Across the United States, life for a middle-income earner is becoming more and more complex due to the unavailability of adequate and affordable housing options within the vicinity of their workplaces.
The two factors that play into this are inflation since salaries are not increasing in proportion to daily expenses, and the lack of affordable housing options available as a whole.
This forces workers to buy or rent properties on the outskirts of the city where they dwell and therefore contributes significantly to increased traffic and longer commute times.
Let us explore why affordable workforce housing is so important.
Why Workforce Housing Matters
In accordance to Maxwell Drever, Workforce housing is suitable for households with more than 60% of area median income (AMI) and even higher (up to 150%) in major metropolitan cities like Chicago and Los Angeles.

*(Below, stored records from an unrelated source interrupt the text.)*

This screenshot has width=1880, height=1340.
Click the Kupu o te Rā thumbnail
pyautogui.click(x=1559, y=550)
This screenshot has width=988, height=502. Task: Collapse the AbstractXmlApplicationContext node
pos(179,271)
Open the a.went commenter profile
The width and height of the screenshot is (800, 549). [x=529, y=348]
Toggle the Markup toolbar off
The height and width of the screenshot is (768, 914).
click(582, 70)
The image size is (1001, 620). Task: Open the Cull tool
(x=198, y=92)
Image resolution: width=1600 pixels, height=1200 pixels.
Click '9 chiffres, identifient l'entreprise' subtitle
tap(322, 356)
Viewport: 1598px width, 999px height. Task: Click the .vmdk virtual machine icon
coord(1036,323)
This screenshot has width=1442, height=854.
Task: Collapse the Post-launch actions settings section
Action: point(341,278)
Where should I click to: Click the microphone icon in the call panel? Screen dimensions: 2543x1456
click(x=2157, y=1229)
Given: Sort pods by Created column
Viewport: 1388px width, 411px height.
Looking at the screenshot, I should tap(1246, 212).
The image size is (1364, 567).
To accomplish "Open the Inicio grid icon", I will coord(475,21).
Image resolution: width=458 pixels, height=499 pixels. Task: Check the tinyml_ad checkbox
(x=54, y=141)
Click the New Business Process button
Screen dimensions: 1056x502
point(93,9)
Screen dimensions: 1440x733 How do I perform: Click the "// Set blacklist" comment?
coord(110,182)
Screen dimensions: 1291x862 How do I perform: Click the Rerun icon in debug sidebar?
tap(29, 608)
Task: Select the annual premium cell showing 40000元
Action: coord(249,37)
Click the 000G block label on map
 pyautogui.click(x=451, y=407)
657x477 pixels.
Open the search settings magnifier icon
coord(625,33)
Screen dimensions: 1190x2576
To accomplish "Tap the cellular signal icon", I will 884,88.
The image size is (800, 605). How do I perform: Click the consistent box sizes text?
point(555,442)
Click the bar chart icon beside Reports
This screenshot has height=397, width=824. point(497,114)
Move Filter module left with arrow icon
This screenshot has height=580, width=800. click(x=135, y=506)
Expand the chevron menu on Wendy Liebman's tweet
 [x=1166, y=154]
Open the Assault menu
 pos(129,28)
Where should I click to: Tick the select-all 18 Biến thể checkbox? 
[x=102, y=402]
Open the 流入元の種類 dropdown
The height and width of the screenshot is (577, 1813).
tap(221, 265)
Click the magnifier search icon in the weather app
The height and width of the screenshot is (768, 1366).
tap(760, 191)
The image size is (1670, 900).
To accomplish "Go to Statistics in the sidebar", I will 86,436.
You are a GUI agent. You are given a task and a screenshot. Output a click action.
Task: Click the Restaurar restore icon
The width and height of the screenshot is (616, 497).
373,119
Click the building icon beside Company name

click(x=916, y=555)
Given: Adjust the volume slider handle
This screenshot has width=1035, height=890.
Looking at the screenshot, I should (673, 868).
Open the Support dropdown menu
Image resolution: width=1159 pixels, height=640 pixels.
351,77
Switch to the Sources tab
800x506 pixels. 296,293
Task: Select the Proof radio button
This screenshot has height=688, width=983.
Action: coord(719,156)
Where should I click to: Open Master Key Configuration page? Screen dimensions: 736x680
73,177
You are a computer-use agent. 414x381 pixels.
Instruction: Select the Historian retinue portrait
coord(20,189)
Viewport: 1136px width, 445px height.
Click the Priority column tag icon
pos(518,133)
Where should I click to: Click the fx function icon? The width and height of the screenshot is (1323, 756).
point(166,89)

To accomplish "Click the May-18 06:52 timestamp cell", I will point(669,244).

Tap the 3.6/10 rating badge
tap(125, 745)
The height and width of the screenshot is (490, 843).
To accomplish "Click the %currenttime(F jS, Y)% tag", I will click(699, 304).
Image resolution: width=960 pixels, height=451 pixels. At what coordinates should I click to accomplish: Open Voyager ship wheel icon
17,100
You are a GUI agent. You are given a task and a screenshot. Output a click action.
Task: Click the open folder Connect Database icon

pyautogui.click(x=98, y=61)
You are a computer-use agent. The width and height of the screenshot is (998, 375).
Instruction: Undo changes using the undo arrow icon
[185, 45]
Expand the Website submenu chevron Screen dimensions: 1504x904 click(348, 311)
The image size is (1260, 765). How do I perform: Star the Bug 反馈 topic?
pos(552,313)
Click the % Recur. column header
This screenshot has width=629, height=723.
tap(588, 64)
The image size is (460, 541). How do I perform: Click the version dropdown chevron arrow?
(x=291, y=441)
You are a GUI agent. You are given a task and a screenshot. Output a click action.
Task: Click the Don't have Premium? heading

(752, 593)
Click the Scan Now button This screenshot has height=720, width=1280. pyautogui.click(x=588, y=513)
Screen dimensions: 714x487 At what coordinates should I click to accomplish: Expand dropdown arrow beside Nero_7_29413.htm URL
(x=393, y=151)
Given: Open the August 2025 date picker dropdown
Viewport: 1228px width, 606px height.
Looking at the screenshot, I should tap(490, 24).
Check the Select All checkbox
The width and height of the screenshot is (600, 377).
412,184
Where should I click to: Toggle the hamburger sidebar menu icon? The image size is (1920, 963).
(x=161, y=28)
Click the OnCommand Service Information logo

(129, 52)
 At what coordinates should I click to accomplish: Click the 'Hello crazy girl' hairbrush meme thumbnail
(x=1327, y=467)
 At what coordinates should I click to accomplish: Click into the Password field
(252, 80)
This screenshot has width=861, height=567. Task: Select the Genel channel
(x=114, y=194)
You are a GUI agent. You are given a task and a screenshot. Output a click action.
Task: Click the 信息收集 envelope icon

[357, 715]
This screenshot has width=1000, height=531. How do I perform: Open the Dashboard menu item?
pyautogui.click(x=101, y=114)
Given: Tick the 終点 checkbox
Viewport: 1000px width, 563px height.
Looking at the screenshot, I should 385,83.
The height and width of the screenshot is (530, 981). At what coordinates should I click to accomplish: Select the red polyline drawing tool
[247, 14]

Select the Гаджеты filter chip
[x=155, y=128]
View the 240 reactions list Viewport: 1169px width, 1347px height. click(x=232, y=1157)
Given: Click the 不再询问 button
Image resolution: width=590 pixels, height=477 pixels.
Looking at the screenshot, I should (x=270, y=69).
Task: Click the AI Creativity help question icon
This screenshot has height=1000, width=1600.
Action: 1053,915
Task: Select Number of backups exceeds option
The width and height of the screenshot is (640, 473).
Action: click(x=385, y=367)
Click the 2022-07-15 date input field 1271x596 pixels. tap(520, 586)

Despite the availability of subsidies for households that earn less than 60% of AMI, the demand still outweighs the availability by a substantial margin. Such subsidies are not available for those who earn above the minimum limit.
Wages have remained still for the past 20 years, which, combined with increasing rent prices, has cascaded into serious affordability problems for a rising number of individuals.
Most renter households spend the majority of their salaries on rent. This number is still increasing due to more households on rent than those buying homes.
Middle-income earners include teachers, firefighters, electricians, and dental assistants, among others.
It is especially important for those who provide service to the community and aid the local economy to live near their workplaces since less time wasted on the commute can significantly impact the quality of work and productivity.
If their performance improves at work, it positively impacts society. These effects are not easily measured, but they exist. Longer commute times also increase the cost of travel, such as fuel for transportation or even costs of using public transportation.
The land near employment centers usually has very expensive housing options due to significant development costs, which pushes people to the outskirts and makes their daily routine more difficult.
Other benefits of providing affordable workforce housing options include less congestion due to traffic in the city and neighborhoods with diverse family backgrounds, which improves the intermingling of different ethnicities.
Employers struggle less to retain their workforce, and families can stay in one area with less anxiety and struggle for resources.
Workforce housing programs have sprung up across the country, and many aim to encourage the construction of more housing options for the middle-income earners that are less than 120% of AMI.
They also aim to make housing more available for public employees who cannot afford to live near their workplace, Maxwell Drever, the Founder and Chairman of DCM say.
One of their goals is to help County employers fix the issue relating to scarcity of skilled workers by allowing for more housing options that will ultimately improve accessibility to the workplace.